The first synthetic plastic Bakelite was produced on 1907, marking the beginning of the global plastics industry. However, rapid growth in global plastic production was not realized until the 1950s. Over the next 65 years, annual production of plastics increased nearly 200-fold to 381 million tons in 2015. For context, this is roughly equivalent to the mass of two thirds of the world population. Clearly plastic waste has become a menace and almost 80% of the plastic waste ends up in rivers and eventually in oceans.
Data mining is an emerging field which will help us deal with plastic waste management. Data mining is the process of obtaining useful information from raw data by identifying patterns and establishing relationships within the data so that we can use the insights for problem solving. There a number of ways that data mining will enable us to deal with the plastic waste management such as collection and management of waste, classification of waste, tracking and decision making.
Collection and management of plastic waste.
The collection of data requires the use of Internet of Things (IoT) https://en.wikipedia.org/wiki/Internet_of_things which collects data right from when disposal is done in households to where it ends up. The combination of data mining and IoT can greatly improve accurate collection and management of waste. This could be possible when smart bins, fitted with sensors, are created in every household. Waste management industry can access the data from the smart bins.
Classification of Waste.
Data mining can be used for classifying different types of waste in terms of sorting and type of degeneration. This is important for the recycling industry because it provides the vital information of the type of plastic that needs to be recycled. There are very many different types of plastics, some are easier to recycle while other are extremely difficult to recycle and costly as well, therefore it’s important to classify them accordingly for easier recycling process and proper legislation put in place on which type of plastic should be banned or repurposed.
Tracking of plastic waste is very useful to enable us to understand the mobility of plastic in the environment and how it affect the ecosystem.

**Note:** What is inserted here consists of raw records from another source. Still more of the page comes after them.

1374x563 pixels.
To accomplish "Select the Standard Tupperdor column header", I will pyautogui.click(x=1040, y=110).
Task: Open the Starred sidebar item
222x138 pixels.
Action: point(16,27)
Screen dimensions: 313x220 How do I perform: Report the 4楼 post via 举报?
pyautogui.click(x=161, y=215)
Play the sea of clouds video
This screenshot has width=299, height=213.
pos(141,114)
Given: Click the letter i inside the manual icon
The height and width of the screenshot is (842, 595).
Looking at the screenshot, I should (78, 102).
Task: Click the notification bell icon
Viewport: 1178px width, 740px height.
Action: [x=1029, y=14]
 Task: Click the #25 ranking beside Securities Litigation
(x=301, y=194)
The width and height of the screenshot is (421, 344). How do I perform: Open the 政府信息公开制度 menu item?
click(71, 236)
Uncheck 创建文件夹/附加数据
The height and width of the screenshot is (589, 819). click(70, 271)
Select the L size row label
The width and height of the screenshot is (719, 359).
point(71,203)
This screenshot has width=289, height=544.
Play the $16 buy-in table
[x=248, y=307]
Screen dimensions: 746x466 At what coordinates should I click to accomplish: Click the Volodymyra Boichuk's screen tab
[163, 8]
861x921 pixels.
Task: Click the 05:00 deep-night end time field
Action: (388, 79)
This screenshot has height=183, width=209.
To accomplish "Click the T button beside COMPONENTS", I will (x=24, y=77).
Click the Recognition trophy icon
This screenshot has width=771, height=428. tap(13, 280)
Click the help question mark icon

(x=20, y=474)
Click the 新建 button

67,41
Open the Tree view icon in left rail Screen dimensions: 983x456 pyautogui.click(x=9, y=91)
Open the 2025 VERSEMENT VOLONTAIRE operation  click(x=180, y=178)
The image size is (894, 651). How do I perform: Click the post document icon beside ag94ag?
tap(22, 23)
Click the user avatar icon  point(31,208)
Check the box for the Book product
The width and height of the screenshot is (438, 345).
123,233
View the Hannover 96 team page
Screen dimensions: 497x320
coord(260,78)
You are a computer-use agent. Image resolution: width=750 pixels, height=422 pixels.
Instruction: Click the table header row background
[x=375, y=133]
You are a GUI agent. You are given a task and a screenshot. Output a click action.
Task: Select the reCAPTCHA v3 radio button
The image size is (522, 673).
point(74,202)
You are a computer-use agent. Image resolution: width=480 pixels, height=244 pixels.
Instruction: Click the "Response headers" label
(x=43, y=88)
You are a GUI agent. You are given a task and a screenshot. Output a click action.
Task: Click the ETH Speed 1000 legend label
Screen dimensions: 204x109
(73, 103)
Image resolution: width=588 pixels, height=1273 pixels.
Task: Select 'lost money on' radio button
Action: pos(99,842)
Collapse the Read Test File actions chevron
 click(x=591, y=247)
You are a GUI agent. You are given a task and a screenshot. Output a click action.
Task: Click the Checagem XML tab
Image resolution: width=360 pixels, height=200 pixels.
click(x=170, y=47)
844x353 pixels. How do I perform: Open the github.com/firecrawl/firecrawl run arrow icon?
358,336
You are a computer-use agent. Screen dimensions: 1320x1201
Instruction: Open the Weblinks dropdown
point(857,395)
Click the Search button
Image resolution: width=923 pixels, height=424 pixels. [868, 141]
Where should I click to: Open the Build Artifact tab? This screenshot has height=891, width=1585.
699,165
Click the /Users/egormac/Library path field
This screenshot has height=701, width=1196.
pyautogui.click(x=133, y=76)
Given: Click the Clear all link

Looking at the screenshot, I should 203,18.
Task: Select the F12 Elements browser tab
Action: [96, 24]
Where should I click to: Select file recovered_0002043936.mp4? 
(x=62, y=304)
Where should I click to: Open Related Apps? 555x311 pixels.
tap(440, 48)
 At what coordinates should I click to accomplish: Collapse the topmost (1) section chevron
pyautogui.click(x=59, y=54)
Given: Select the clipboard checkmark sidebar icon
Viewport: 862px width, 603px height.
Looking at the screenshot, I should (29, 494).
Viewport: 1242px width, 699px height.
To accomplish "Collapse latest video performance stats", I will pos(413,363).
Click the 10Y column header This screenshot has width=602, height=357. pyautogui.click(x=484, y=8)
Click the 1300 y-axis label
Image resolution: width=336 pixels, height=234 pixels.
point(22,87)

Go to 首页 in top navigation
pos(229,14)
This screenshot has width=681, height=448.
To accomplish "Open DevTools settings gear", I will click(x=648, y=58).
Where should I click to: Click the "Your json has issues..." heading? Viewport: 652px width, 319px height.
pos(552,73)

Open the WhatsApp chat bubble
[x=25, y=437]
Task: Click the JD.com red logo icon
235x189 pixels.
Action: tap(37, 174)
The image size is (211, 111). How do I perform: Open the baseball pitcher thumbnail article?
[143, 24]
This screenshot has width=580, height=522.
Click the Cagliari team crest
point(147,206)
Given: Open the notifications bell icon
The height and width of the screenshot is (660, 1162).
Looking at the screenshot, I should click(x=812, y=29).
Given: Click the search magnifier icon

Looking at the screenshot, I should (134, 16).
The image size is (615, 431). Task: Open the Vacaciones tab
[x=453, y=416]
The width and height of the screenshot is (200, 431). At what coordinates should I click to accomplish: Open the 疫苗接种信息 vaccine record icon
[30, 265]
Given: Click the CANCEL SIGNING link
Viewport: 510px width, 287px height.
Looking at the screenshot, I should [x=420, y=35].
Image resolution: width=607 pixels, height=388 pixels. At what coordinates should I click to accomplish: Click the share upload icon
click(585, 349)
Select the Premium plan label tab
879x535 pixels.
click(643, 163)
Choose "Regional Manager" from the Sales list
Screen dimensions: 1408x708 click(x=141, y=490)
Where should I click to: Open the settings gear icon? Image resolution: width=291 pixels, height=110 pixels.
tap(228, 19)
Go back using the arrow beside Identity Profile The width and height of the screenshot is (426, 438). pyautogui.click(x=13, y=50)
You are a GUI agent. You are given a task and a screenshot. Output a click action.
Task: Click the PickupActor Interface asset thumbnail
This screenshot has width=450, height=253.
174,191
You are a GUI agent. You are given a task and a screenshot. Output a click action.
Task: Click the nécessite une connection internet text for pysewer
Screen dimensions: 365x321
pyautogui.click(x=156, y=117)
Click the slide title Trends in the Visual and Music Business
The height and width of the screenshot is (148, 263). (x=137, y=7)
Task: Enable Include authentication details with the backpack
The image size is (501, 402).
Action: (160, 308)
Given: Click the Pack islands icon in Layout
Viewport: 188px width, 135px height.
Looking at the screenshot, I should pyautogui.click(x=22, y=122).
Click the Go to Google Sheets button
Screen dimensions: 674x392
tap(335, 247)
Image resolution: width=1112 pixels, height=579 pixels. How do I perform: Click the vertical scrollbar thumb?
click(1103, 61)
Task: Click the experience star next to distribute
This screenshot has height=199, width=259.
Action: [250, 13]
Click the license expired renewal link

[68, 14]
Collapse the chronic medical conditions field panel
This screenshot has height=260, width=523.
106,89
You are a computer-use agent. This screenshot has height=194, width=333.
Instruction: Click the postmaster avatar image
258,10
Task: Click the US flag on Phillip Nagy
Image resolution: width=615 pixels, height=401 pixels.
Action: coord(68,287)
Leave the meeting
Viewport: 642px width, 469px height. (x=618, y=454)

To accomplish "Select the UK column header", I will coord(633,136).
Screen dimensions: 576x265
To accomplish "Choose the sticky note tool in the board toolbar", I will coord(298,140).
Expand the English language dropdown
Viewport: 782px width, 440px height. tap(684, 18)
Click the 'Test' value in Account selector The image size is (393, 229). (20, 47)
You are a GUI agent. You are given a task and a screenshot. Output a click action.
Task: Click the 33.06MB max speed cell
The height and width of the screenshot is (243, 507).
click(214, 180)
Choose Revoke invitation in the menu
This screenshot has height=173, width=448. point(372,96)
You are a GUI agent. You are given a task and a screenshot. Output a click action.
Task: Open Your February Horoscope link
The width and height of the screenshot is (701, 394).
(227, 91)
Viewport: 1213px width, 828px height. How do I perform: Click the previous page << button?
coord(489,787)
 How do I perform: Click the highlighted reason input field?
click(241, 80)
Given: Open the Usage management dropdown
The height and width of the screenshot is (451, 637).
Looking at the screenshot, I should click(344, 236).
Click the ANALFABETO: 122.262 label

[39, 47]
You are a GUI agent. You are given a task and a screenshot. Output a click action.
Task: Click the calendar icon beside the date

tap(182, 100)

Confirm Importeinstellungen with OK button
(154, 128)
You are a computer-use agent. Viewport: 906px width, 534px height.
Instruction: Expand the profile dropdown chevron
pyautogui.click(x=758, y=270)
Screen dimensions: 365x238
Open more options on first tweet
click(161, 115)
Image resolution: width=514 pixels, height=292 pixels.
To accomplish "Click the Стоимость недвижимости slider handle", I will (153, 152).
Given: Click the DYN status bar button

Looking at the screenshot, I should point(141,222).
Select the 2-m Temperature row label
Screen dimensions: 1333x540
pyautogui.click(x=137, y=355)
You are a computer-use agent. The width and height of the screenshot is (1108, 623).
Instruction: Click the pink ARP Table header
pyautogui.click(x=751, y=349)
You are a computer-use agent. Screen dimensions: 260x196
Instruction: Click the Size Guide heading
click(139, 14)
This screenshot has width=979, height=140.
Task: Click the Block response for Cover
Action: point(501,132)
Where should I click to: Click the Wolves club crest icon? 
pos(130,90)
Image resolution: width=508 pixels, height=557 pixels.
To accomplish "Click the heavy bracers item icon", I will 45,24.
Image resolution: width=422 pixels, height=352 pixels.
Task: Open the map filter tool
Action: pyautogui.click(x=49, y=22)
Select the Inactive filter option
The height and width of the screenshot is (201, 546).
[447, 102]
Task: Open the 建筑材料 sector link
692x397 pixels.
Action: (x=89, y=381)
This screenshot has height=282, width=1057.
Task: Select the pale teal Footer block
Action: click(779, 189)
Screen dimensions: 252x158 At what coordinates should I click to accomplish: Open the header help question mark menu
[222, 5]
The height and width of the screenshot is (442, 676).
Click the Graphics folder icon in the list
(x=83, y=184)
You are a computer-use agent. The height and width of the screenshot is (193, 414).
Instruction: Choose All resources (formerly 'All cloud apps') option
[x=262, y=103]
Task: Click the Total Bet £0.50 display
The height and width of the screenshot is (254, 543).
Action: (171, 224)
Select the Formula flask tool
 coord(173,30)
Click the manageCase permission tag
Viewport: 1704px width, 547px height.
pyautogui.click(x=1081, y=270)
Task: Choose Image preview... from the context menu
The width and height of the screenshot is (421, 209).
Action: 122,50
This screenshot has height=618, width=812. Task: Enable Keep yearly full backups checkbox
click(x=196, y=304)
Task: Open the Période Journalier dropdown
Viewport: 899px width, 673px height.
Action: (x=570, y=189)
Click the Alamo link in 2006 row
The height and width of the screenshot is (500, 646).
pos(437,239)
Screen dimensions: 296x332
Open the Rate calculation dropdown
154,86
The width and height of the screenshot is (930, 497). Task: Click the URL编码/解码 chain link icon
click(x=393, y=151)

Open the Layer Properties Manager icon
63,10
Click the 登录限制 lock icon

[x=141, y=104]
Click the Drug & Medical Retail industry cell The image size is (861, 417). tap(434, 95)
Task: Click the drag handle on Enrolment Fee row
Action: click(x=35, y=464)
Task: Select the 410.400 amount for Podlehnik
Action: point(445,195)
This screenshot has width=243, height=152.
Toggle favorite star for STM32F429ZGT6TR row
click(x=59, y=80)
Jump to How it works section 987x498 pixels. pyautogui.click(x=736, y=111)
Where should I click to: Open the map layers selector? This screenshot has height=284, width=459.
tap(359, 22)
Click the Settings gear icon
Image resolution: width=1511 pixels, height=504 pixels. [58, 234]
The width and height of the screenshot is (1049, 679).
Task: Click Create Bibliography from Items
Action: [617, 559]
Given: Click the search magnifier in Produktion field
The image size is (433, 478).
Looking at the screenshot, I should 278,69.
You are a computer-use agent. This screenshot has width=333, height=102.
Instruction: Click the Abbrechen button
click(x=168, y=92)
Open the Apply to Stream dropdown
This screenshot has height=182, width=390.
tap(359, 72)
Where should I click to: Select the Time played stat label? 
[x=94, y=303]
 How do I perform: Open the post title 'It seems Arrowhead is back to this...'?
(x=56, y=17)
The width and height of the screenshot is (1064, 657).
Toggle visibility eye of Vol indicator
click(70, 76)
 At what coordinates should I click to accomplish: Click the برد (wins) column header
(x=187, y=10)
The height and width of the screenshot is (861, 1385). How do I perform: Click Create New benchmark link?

With data mining in place especially the movement of plastics in the drainage systems such as rivers will help in reducing the amounts of plastic waste that ends up in the oceans. The collection of visual data along rivers which can then be analyzed and provide important information on river plastics.
In plastic waste management, decision making involves making the policy decision regarding waste management easily with predictive patterns from the analyzed data using visualization tools such as trend lines, graphs and pie charts over a certain period of time.
Waste collection systems not only help to cut costs, however they also help to reduce the business environmental impacts as well. Proper and dedicated application of data mining process helps the plastic waste management industry to carry out their processes systematically which will leave a positive and sustainable impact to the environment.